Most people (especially financial planners or advisors) would agree, however, that the sooner you can become a homeowner the better for many reasons – some personal, many more financial.
The Personal Advantages of Home Ownership ~ Your home is your castle; a place of permanence to call your very own. Perhaps you now need more living space for a growing family or desire a bigger yard or a view to enjoy. Or perhaps you want more freedom than you have in a rental unit to adapt your living space to your specific needs, landscape the yard, keep pets, build a work shop, or all the above.
The Financial Advantages of Home Ownership ~ For many people, a major motivation for home ownership is financial advancement. For most people, however, it’s a combination of personal and financial reasons. Owning real estate, and particularly your principle residence, is a first rate investment for many reasons:
- Scheduled Savings – When you buy a home, mortgage payments serve as a type of scheduled savings plan. Over time, you accumulate ‘equity’, an ownership interest in the property that you can often borrow against or convert into cash by selling the property. When you make rental payments you will never see that money again. In fact, you are just helping your landlord make his mortgage payment so he can reap the many financial benefits of property ownership. When you make the mortgage payment you are paying yourself with interest (appreciation potential actually) to live there – not only will you see your money again you will very likely get a great return on this money spent.
- Stable Housing Costs – Rents and leases typically increase year after year and sometimes unpredictably. The principle and interest portion of most mortgage payment plans remain unchanged throughout the entire payment period creating more stability in housing costs.

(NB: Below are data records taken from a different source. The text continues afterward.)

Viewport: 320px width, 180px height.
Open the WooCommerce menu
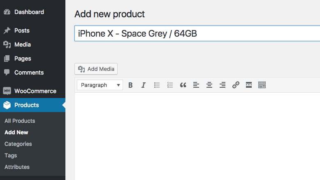point(35,91)
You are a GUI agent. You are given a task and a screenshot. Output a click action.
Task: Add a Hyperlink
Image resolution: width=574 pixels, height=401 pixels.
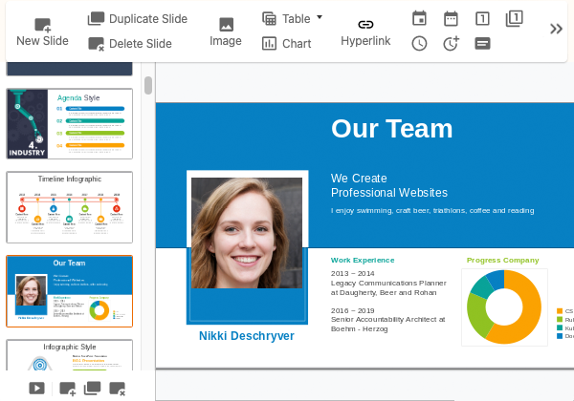[365, 32]

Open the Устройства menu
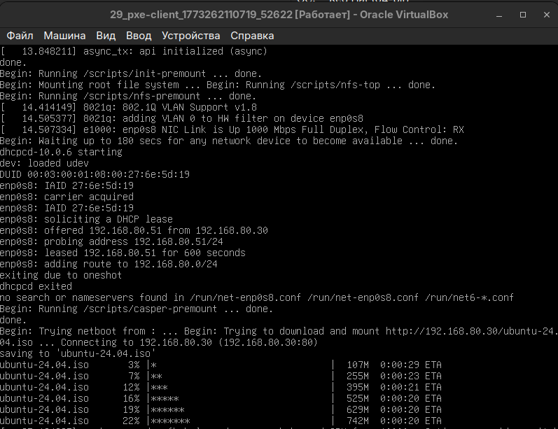(190, 35)
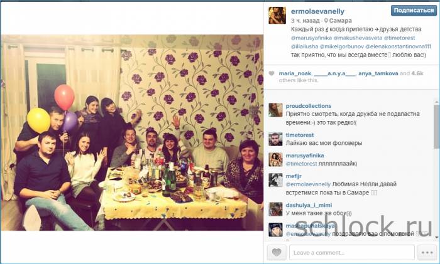Click the comments scrollbar thumb
Viewport: 440px width, 264px height.
pos(437,127)
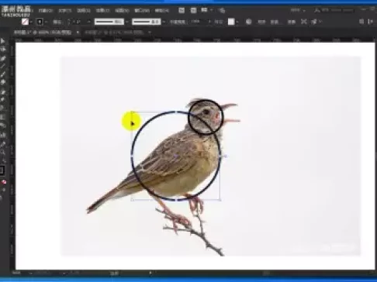Click the Recolor Artwork wheel icon
This screenshot has width=377, height=282.
248,22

- Increased Value – Real property has nearly always increased in value, or ‘appreciated’, over the long term. In many Orange County neighborhoods we have seen home values roughly double in the period from 2001 to 2006. This increased equity value is a good as money in the bank to the homeowner. You can borrow against this equity using, for example, a HELOC (home equity line of credit) or a refinancing, or sell the property converting the equity into cash.
- Build Your Net Worth – As you use your increased equity to ‘springboard’ up to a more valuable property you are ‘building your asset base’. For example, instead of owning a home you paid $750,000 that is appreciating at a certain annual rate you move up to home for $1,500,000 that is now appreciating at the same or even higher rate – twice the dollars or more over the long term and this number is compounding every year!
- Tax Benefits – Interest paid on a home mortgage is usually deductible – this is a tax advantage not available to renters (your landlord gets this benefit)
- If you refinance to consolidate other debts, the interest on the home equity loan is tax deductible whereas the interest on those other debts were not (cars, boats, etc.)
- Property tax paid is a deduction against your ordinary income.
- Currently you can sell your principle residence every two years and exclude up to $500,000 (married couple filing jointly) in capital gains taxes AND you can use this exclusion over and over every two years!
- When you sell a property after 1 year of ownership the capital gain is taxed at your ‘long term’ capital gains rate.